My big fat GOP wedding: Bush administration marriage grants seek to wed church and state in unholy matrimony
Church & State, Feb 2003 by Boston, Rob
Bush Administration Marriage Grants Seek
To Wed Church And State In Unholy Matrimony
Gov. Jeb Bush is worried that too many couples in Florida are getting divorced. He sees religious leaders as crucial players in reversing that trend and would like to help them tackle the problem with a generous helping of taxpayer funds.
Involvement of the religious community is essential, Bush told reporters during a December conference call.
"Seventy-five percent of all the marriages in this state are in churches and synagogues and mosques," Bush said. `"There is a higher responsibility for all of us to recognize that every institution that values family life has to play a role in this."
Bush shrugged off objections that the initiative would constitute an unwanted government intrusion into what has traditionally been a private matter.
"Government," he remarked, "is already involved in every aspect of people's lives."
Hundreds of miles to the north in Washington, D.C., Gov. Bush's brother, President George W. Bush, is also eager to enlist religious groups to promote marriage. In early January, the Department of Health and Human Services (HHS), acting through its Administration for Children and Families, announced that it would give $2.2 million in federal funds to a variety of religious and other non-profit groups to sponsor programs that will purportedly strengthen marriage. Bush, who last year tried unsuccessfully to give $300 million for programs to promote marriage, is expected to push for hundreds of millions more for similar projects across the country this year. Political observers say the Republican-dominated Congress will likely be receptive to the plan.
The Bush brothers' promotion of marriage is part of a new trend among the allies of the Religious Right. Long wary of anything that smacks of governmentsponsored social engineering, ultra-conservative politicians and fundamentalist activists are suddenly eager to see church and state forming partnerships to encourage marriage and discourage divorce. The HHS grants are the leading edge of what could be a fast-growing trend.
In Florida, state Christian Coalition head Carolyn Kunkle applauded Jeb Bush's move, telling the St. Petersburg Times, "There are times when the family is in a stressful situation, and they think the only way out is divorce. Well, our grandparents were married for 75 or 80 years. They went through some stressful times, yet they were able to keep their families together."

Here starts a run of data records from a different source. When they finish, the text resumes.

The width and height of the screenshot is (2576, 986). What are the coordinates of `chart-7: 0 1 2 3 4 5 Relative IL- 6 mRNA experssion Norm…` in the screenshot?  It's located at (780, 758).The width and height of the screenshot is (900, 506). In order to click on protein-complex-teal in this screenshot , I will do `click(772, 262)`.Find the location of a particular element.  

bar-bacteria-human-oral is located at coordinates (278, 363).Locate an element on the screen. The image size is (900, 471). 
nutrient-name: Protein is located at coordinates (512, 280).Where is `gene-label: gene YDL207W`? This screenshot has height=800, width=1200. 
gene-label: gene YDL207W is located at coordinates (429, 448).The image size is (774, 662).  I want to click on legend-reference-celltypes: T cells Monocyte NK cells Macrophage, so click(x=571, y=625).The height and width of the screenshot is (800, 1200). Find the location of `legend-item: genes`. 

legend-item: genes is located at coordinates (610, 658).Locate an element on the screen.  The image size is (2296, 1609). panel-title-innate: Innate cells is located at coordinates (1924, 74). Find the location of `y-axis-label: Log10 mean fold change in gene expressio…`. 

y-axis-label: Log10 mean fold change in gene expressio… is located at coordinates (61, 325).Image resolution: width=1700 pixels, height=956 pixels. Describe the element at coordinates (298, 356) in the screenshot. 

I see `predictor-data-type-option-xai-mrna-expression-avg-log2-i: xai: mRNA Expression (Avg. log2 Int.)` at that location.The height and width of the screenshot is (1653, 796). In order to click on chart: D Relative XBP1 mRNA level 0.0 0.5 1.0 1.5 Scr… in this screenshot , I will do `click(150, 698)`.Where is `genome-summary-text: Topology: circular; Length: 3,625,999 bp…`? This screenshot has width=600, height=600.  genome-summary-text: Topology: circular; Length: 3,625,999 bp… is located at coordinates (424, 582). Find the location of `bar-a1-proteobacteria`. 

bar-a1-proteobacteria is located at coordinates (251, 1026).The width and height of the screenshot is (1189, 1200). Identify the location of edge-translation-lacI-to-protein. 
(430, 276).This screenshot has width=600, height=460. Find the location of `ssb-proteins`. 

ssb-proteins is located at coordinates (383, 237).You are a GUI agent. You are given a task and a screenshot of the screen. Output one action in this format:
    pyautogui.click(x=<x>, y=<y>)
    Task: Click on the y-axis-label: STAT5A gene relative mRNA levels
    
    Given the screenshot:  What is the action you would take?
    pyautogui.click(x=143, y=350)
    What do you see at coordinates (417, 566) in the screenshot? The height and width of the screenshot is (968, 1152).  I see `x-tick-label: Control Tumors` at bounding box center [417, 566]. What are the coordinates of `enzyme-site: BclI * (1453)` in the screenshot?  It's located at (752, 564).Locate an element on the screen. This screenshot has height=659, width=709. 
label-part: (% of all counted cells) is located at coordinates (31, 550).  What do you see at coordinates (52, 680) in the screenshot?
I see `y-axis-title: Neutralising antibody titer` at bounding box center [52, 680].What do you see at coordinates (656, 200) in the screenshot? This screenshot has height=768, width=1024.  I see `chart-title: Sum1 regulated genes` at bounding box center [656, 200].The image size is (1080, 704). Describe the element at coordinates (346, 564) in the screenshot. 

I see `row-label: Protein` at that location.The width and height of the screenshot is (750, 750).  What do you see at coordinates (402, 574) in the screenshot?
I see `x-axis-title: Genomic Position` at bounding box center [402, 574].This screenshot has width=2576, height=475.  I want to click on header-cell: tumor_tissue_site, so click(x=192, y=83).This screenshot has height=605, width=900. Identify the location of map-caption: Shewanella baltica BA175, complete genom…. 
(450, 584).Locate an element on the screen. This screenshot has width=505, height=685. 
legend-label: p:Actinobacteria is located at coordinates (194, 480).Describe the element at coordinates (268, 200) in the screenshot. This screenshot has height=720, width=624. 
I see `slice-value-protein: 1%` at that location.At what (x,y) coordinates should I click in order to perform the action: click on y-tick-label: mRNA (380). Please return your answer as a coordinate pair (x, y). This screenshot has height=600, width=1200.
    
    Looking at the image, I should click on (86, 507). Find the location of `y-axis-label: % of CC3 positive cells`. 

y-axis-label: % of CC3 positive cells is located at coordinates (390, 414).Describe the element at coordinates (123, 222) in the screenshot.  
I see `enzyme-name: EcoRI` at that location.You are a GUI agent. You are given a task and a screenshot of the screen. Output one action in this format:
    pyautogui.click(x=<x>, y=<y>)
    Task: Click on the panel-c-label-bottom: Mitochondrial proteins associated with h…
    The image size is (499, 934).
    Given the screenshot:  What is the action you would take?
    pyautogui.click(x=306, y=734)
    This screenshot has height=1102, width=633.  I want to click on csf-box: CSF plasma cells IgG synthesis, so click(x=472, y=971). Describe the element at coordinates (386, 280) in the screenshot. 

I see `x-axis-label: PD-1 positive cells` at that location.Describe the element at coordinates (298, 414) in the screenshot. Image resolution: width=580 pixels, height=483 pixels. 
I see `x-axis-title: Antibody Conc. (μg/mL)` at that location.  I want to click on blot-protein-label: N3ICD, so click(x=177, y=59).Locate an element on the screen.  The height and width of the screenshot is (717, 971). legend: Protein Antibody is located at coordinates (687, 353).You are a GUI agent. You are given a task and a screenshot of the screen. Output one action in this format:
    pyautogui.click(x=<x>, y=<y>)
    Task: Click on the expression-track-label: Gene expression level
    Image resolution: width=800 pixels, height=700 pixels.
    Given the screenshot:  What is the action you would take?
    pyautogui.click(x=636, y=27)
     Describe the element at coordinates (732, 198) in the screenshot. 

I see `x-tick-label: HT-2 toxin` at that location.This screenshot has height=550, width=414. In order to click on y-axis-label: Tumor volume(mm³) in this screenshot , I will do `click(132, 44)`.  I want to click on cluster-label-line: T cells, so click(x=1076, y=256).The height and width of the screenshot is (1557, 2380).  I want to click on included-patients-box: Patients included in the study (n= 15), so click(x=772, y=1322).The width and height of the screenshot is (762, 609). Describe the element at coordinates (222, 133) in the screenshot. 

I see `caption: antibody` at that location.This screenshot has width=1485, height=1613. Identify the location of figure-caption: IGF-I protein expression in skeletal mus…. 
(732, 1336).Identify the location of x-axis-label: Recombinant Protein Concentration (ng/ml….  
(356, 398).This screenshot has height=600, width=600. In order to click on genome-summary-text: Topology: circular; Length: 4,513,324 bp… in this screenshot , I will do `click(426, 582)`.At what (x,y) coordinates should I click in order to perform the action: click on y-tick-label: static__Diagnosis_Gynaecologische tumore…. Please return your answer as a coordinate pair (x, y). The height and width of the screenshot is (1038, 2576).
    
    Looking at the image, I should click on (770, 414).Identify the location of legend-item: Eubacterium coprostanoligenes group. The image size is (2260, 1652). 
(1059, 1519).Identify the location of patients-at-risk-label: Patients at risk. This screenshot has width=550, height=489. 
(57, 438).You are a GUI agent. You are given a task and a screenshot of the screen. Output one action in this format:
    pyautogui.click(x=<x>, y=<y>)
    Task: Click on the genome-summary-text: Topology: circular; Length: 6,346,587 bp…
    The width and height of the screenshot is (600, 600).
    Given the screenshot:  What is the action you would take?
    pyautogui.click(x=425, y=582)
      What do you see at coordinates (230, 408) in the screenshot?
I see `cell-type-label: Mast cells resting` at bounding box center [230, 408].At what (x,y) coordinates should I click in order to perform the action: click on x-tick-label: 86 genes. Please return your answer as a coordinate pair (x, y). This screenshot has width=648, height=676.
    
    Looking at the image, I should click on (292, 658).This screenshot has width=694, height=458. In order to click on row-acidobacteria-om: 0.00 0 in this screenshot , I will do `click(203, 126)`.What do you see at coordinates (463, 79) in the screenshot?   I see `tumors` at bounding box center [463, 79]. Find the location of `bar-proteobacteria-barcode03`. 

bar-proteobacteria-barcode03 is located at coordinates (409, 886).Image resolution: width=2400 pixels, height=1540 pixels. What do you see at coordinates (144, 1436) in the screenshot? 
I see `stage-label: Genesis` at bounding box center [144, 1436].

Jeb Bush said he would like to kick off his initiative by surveying Floridians to determine their attitudes about marriage and family issues. Although Religious Right groups have opposed surveys about personal issues like marriage, sexual relations and child rearing in the past, Kunkle was solidly behind the Bush plan. She urged Bush to go even farther and called for adjusting the state's no-fault divorce law, which Kunkle claims makes it too easy for couples to split.
Taxpayer funding of religion is key to the new strategy. In Washington, a certain portion of the HHS money is earmarked for "faith-based" approaches. One grant went to an Allentown, Pa., group called Community Services for Children, Inc. The organization received $177,374 in tax funds to offer classes in "family formation and development." The classes must include a religious component.
Paula Margraf, who
runs Head Start programs for the group, told the Allentown Morning Call that the agency is not interested in "forcing religion on anyone" but said additional counseling through houses of worship would be available for those who want it.
Advocates of churchstate separation are watching the new developments with unease. While they don't dispute the importance of strong marriages and families to society, proponents of church-state separation worry that the marriage initiative could become just another ploy to plow tax money into religious organizations under the guise of addressing a thorny social problem.
Efforts to link government policy to the promotion of marriage actually stretch back to the welfare reform bill of 1996. At the behest of social conservatives, the law included a provision allowing states to use some welfare funds to pay for marriagepromotion programs. Utah, Arizona, Louisiana, Florida, Michigan and Oklahoma have already created such initiatives.
Although funding for the programs existed during the presidency of Bill Clinton, there was little enthusiasm from that administration for a full-court press on marriage initiatives. President Bush, however, seems eager to rev up the program, seeing it as a vital component of his "faith-based" initiative.
Bush is so enthusiastic about pushing marriage that he hired a so-called "marriage czar" to work as assistant secretary of health and human services for children and families. The staffer, Wade F. Horn, worked in the administration of the first George Bush and then ran a group called the National Fatherhood Initiative. Horn has attacked no-fault divorce laws and once suggested in an article that the government should give preferential treatment to married welfare recipients, such as putting them at the top of the list for subsidized housing. (Horn now says he no longer supports that idea.)